A public relations officer of the U.S. Navy 7th Fleet said it was paying attention to “all of the activities” in the Indo-Pacific and takes “very seriously” the responsibility to deter aggression in the region.

Taiwan and the United States have no official diplomatic relationship, as Washington formally recognizes Beijing, but is bound by law to provide Taiwan with the means to defend itself and is the island’s most important international backer.

Speaking in Taipei, Taiwan Foreign Minister Lin Chia-lung said the island would not succumb to pressure.

“We will not make any concessions because of this Chinese military exercise, because it concerns the development of democracy in Taiwan,” he said.

‘SACRED WEAPONS’

The Chinese theater command showed an animated video on Friday on its WeChat social media account of missiles being launched at Taiwan from the ground, air and sea, which then slam into the cities of Taipei, Kaohsiung and Hualien in balls of flame.

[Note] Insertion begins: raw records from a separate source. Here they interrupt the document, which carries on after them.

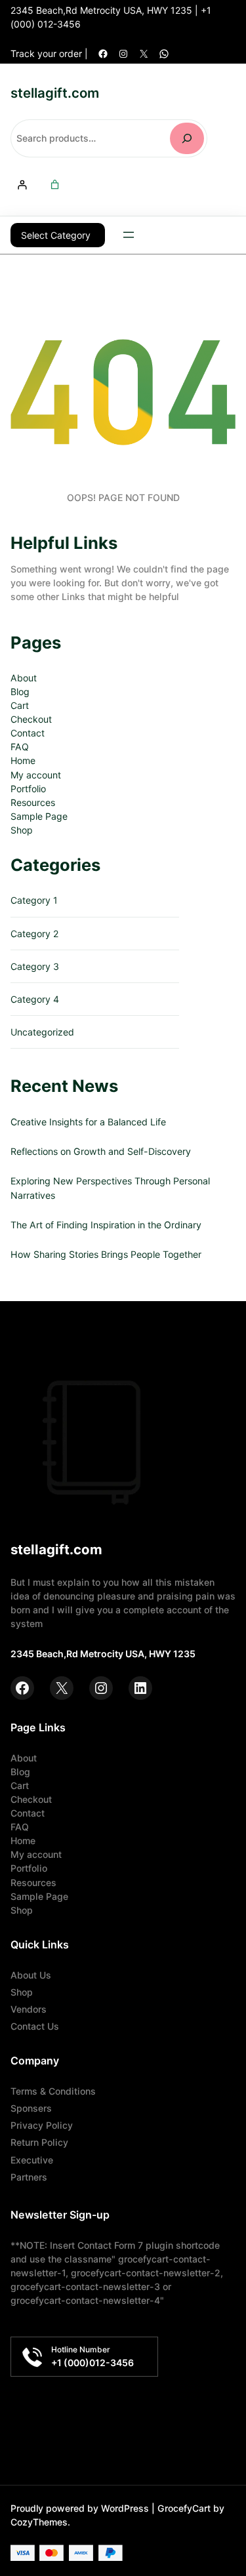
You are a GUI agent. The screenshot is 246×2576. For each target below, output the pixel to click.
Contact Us (34, 2026)
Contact (27, 732)
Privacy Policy (41, 2125)
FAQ (19, 746)
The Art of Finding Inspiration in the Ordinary (105, 1224)
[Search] (187, 138)
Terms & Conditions (53, 2091)
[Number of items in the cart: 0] (54, 184)
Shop (21, 829)
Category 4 (34, 999)
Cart (19, 705)
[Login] (21, 184)
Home (22, 760)
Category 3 (34, 966)
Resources (32, 802)
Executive (31, 2159)
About (23, 677)
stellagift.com (54, 93)
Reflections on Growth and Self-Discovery (100, 1151)
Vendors (28, 2009)
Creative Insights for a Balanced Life (88, 1121)
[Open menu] (128, 235)
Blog (20, 691)
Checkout (31, 719)
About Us (30, 1975)
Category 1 (34, 900)
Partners (28, 2177)
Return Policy (39, 2142)
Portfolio (28, 788)
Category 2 (34, 933)
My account (35, 774)
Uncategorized (42, 1031)
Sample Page (39, 816)
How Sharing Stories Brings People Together (105, 1254)
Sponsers (31, 2108)
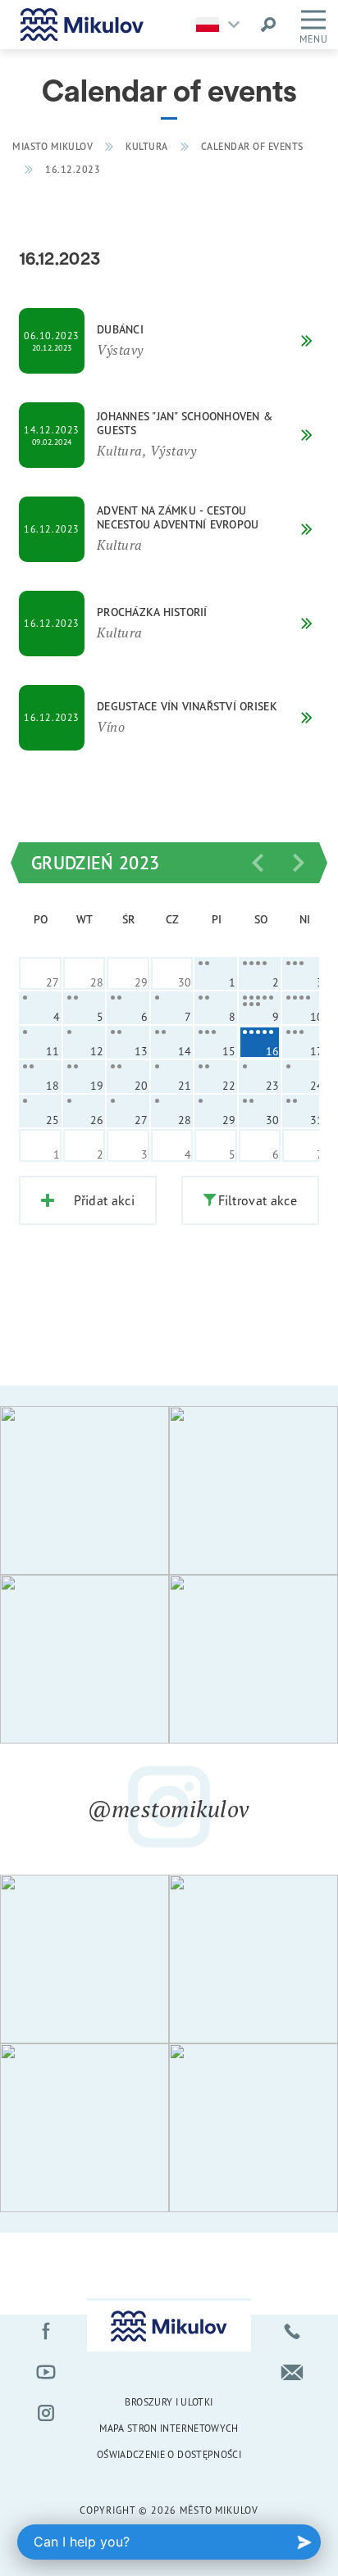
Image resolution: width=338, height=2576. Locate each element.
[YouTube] (45, 2372)
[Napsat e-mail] (292, 2372)
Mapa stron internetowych (169, 2428)
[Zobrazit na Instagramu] (84, 1490)
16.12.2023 (72, 169)
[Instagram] (45, 2412)
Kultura (147, 146)
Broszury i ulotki (168, 2402)
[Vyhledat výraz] (268, 24)
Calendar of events (252, 146)
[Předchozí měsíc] (257, 862)
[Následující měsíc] (298, 862)
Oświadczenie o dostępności (169, 2454)
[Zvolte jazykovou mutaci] (222, 24)
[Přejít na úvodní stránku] (82, 24)
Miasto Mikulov (52, 146)
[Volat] (292, 2331)
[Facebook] (45, 2331)
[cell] (215, 973)
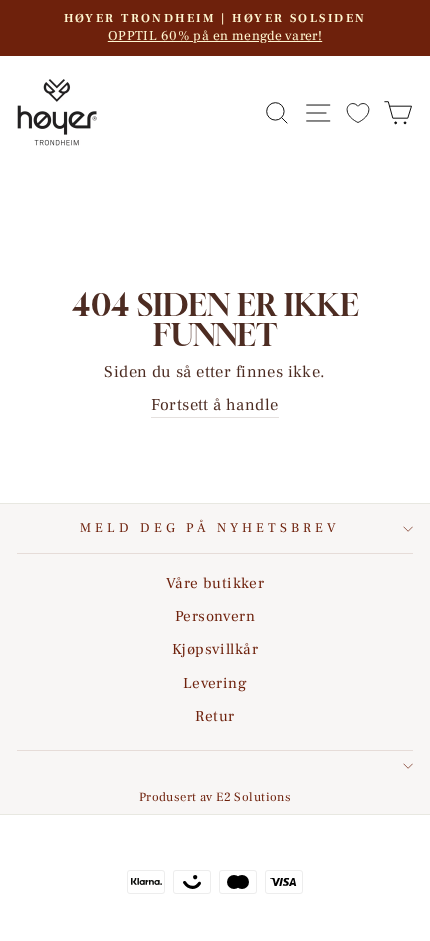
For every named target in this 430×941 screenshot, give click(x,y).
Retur (214, 716)
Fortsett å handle (214, 405)
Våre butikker (215, 583)
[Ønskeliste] (358, 112)
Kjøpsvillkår (215, 649)
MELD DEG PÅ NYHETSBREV (209, 527)
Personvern (215, 616)
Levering (215, 683)
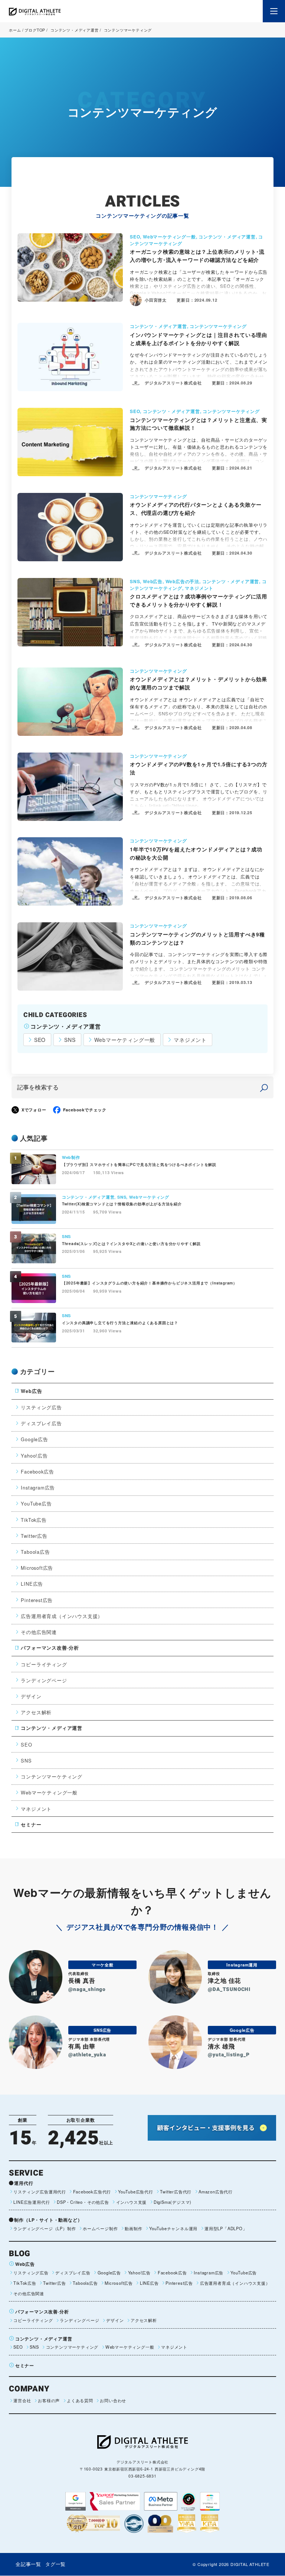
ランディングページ (44, 1680)
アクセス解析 (36, 1712)
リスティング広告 (41, 1407)
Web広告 (31, 1391)
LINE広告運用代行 (31, 2202)
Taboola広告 (35, 1551)
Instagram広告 (38, 1487)
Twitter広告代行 (175, 2192)
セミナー (31, 1824)
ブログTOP (34, 30)
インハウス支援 (131, 2202)
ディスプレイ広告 (41, 1423)
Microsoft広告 (37, 1567)
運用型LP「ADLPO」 (225, 2228)
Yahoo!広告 (34, 1455)
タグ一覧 (55, 2563)
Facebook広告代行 (92, 2192)
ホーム (15, 30)
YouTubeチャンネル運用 (173, 2228)
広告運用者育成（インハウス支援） (62, 1616)
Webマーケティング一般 (124, 1039)
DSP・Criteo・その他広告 (83, 2202)
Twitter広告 (34, 1535)
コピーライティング (44, 1664)
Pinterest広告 (37, 1600)
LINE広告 (32, 1583)
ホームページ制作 (100, 2228)
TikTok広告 (33, 1519)
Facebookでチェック (85, 1109)
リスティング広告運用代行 (39, 2192)
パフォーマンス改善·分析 (50, 1647)
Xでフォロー (34, 1109)
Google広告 (34, 1439)
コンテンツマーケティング (51, 1776)
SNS (69, 1039)
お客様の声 (49, 2400)
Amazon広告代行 (216, 2192)
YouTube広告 (36, 1503)
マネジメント (190, 1039)
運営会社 (22, 2400)
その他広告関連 (39, 1631)
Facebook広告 (37, 1471)
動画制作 (133, 2228)
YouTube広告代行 (135, 2192)
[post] (264, 1087)
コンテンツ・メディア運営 (73, 30)
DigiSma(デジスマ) (172, 2202)
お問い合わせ (113, 2400)
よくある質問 (80, 2400)
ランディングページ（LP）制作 (44, 2228)
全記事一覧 (28, 2563)
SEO (40, 1039)
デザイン (31, 1696)
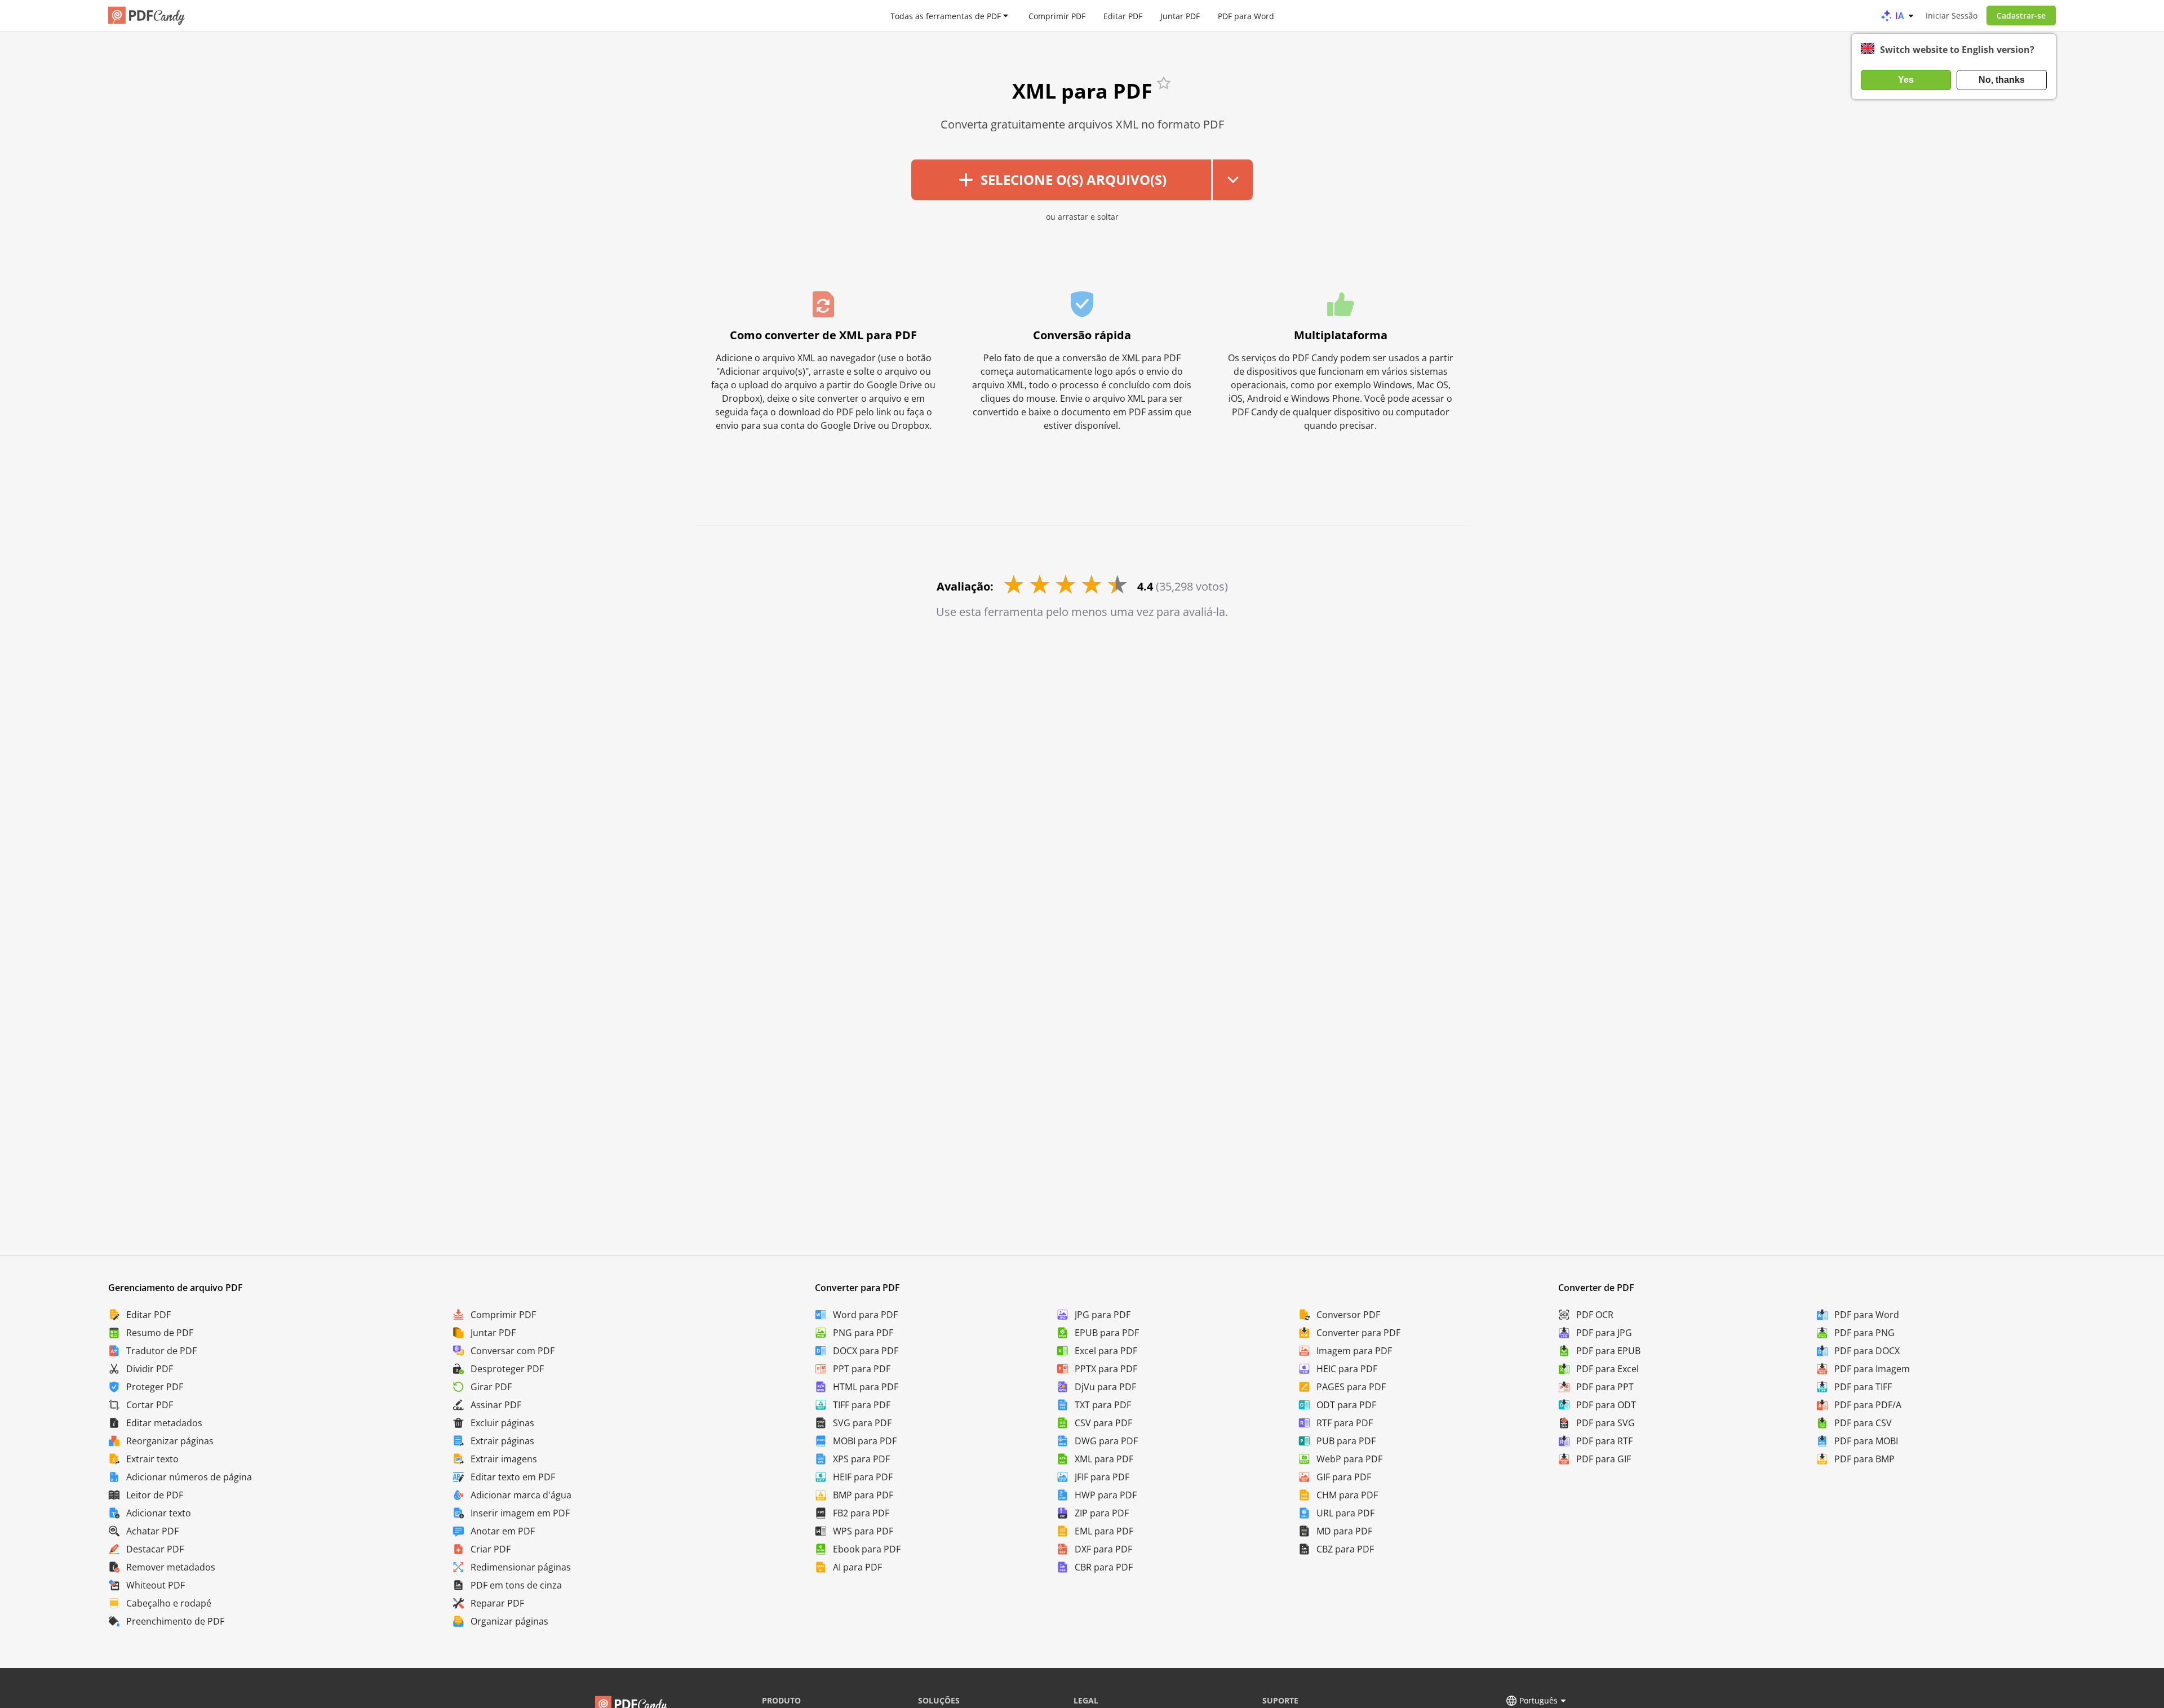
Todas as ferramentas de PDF (945, 15)
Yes (1906, 80)
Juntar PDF (1180, 15)
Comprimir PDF (1056, 15)
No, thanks (2002, 80)
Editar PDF (1122, 15)
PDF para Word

CCTV later said China staged mock missile attacks on Taiwan using dozens of missiles.

“Sacred weapons to kill independence,” read words in red, written in the traditional Chinese characters Taiwan uses, at the end of animation. 

Taiwan’s armed forces have mobilized to monitor and shadow Chinese forces.

Taiwan’s defense ministry on Friday published pictures of F-16s, armed with live missiles, patrolling the skies.

It also showed pictures of Chinese coastguard vessels and Chinese Jiangdao-class corvettes, though it did not say exactly where the images were taken.

The ministry said that as of 6 a.m. (2200 GMT) on Friday, it had detected 49 Chinese military aircraft, 19 navy and seven coastguard ships. Of the aircraft, 28 crossed the strait’s median line, which once served as an unofficial barrier though China says it does not recognize it.

The closest Chinese aircraft got to Taiwan’s coast was 40 nautical miles (74 km) from the northern city, and navy base, of Keelung, according to a map the ministry provided.

Lai has repeatedly offered talks with China but has been rebuffed. He says only Taiwan’s people can decide their future, and rejects Beijing’s sovereignty claims.

Taiwan is well-used to China’s military threats, and the latest drills have caused no undue alarm on the island, with life carrying on as normal.

Taiwanese media have covered the drills, but also given a lot of time to ongoing drama about contested parliament reforms that have brought thousands of people onto the streets to protest.

On China’s highly regulated Weibo social media site, “Eastern Theatre” was the top searched item, with most of the comments supporting the drills. Another hot topic was “the return of Taiwan.”

Analysts, regional diplomats and senior Taiwan officials noted the scale of the drills so far were smaller than the similar exercises in 2022 and were widely anticipated by Taiwanese and foreign officials, but they still raised the risk of accidents or miscalculations.